While TGI has made strides in transforming its business into a leaner and more focused portfolio, BofA analysts expressed concerns that these positive changes are being overshadowed by unpredictable aircraft production schedules.
"As it pertains to the 737, the Installations segment is producing at rate 13/mo (far below the rate required for margin expansion)," said BofA.
Meanwhile, the Composites and Cabin Components divisions are said to be producing at a healthier 30 aircraft per month, but the analysts see further downside risks due to the uneven rates.
The bank adds that a prolonged strike at Boeing could lead to destocking, compounding existing challenges.
In addition to production uncertainty, BofA raised concerns about Triumph's free cash flow (FCF) generation.
The company is ramping up production, and while Boeing and Airbus are currently accepting inventory, Bofa says potential production cuts could exacerbate cash burn through destocking.
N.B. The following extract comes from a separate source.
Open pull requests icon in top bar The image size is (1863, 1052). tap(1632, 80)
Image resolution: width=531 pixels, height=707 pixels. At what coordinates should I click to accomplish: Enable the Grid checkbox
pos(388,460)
The bank states that other FCF headwinds include the sunsetting of the V-22 program, OEM deferrals, inflation, and supply chain shortages.
Although Triumph's aftermarket business is showing strength due to extended service life for aircraft and 787 landing gear overhauls, it accounts for just 20% of total sales.
BofA sees this as insufficient to offset near-term headwinds, especially as the company's margins remain flat despite strong top-line growth.
As Triumph continues its portfolio reshaping and balance sheet restructuring, BofA expects the board to consider strategic alternatives, including potential mergers and acquisitions.
However, the analysts believe that any meaningful progress will likely occur once the company reaches its year-end debt target. BofA lowered its price target for Triumph to $12 from $17.